When a service component is enabled, sitectl:
  1. Reads the canonical service definition.
  2. Adds its services, networks, volumes, secrets, and configs to the target Compose project.
  3. Applies target integration rules from the application project or registered component.
  4. Writes the updated Compose file.
When a service component is disabled, sitectl:
  1. Removes the service from the target Compose project.
  2. Removes dependencies and target integration rules that only make sense while the service exists.
  3. Prunes unused Compose resources when they are no longer referenced.
  4. Leaves data migration decisions explicit. Removing a local service does not imply that data has been safely migrated elsewhere.
This on/off cycle must be idempotent. Enabling a component after disabling it should restore both the imported service and the app-side wiring.

Dispositions

Service components normally support:
DispositionMeaning
enabledRun this service in the current Compose project
disabledDo not run this service in the current Compose project
distributedThe service exists outside this Compose project and the application should be wired to that external service
distributed is important. These services are useful as standalone projects, so application stacks should not assume every dependency must be colocated. A Drupal stack might use a local Solr today and an external Solr tomorrow. The component model should make that transition explicit.

Target rules

Application Compose projects should define only the integration rules they own. Good target rules:
  • Restore services.drupal.depends_on.solr
  • Add a Drupal Solr config volume to the Solr service
  • Set app-specific environment variables that point to a distributed service
  • Attach app routes to Traefik middleware supplied by core ingress helpers
  • Override ArchivesSpace Solr image, command, and volume target
Bad target rules:
  • Recreate the entire imported service in the application plugin
  • Keep another copy of the service Compose YAML in the application plugin
  • Hide large YAML fragments inside Go string constants
  • Add a dedicated CLI plugin for a small single-service dependency just to expose generic operations

When to add a core service namespace

Add the service to core when most of these are true:
  • It is a single self-contained service.
  • Multiple application stacks use it.
  • Its operations are generic across apps.
  • It can reasonably run as a standalone Compose project.
  • The command namespace would be service-oriented, such as sitectl mariadb ..., not application-oriented.
Keep behavior in an application plugin when the operation is app-specific. For example, Drush belongs in the Drupal plugin, WP-CLI belongs in the WordPress plugin, and ISLE migration workflows belong in the ISLE plugin. Triplet is an application-scale project rather than a small shared dependency, so it can keep its own plugin/workflow surface.

Application plugin composition

Application plugins should include other application plugins only when there is a real application hierarchy.
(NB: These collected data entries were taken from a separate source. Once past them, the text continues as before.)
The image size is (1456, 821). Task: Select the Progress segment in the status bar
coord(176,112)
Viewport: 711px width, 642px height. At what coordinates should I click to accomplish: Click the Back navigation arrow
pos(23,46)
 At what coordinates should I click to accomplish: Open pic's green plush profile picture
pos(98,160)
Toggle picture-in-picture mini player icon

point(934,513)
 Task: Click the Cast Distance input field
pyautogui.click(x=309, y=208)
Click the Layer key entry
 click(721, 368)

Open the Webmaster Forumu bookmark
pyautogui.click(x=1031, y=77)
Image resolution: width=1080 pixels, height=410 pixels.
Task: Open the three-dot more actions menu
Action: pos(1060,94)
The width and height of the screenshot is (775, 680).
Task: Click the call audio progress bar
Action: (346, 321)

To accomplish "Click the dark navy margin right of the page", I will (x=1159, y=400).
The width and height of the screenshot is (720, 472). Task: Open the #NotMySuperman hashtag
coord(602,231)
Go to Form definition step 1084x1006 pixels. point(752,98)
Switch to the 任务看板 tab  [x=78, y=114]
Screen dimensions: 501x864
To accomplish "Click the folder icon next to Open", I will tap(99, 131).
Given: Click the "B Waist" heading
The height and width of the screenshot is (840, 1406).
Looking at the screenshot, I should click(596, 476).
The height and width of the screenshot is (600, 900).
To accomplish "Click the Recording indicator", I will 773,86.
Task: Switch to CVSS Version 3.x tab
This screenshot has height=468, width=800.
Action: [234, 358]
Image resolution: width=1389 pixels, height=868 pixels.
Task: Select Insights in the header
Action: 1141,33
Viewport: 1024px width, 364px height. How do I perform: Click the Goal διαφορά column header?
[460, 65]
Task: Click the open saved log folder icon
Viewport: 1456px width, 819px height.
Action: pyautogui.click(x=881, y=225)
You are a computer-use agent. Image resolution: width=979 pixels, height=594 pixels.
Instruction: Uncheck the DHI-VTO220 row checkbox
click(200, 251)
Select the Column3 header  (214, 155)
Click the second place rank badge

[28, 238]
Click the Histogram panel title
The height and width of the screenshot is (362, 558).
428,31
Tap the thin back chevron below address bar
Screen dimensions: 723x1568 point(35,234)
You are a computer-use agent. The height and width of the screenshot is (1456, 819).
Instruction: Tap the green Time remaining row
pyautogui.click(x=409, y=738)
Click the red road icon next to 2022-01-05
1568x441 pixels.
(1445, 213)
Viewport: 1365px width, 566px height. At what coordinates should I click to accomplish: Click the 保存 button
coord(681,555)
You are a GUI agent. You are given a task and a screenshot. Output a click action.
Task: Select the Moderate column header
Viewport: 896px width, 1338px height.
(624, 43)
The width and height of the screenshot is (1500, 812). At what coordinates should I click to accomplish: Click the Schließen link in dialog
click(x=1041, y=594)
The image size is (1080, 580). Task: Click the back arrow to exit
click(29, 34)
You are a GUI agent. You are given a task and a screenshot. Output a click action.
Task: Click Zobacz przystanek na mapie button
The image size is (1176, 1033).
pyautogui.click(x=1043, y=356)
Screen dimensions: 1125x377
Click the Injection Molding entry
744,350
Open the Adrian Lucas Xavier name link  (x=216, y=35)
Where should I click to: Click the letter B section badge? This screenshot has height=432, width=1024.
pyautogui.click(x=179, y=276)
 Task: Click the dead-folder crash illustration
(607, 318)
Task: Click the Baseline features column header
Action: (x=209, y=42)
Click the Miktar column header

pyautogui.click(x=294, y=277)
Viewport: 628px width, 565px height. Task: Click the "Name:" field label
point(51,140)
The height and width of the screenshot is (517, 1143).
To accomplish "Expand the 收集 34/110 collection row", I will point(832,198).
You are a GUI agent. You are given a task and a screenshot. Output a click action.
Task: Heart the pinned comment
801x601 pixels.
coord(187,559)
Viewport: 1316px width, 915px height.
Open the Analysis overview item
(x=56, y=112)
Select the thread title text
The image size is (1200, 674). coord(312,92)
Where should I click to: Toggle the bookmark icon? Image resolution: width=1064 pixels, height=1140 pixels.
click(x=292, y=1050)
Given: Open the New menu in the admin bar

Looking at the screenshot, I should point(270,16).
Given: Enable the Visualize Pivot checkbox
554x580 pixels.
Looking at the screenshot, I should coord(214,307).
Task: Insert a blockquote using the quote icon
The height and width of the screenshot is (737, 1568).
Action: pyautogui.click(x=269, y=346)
ISLE includes Drupal because every ISLE site is also a Drupal site. Application plugins should not include service plugins for MariaDB, Solr, Valkey, Memcached, or Traefik. A context with plugin: wp, plugin: drupal, or another app plugin can still run core service commands such as sitectl mariadb backup because those commands are part of core sitectl. Use these defaults unless the template changes:
App pluginInclude set
ArchivesSpacenone
Drupalnone
ISLEdrupal
OJSnone
Omeka Classicnone
Omeka Snone
WordPressnone

Release order

Because shared service behavior lives in core, changes should be released in this order:
  1. Release the sitectl core changes that add or change shared service commands, helpers, or component machinery.
  2. Update standalone service Compose projects when their templates change.
  3. Update application compose templates when their target wiring changes.
  4. Release application plugin changes for app-specific workflows.
For local multi-repo development, use go work. Do not add local replace ... => ../... directives to app plugin go.mod files.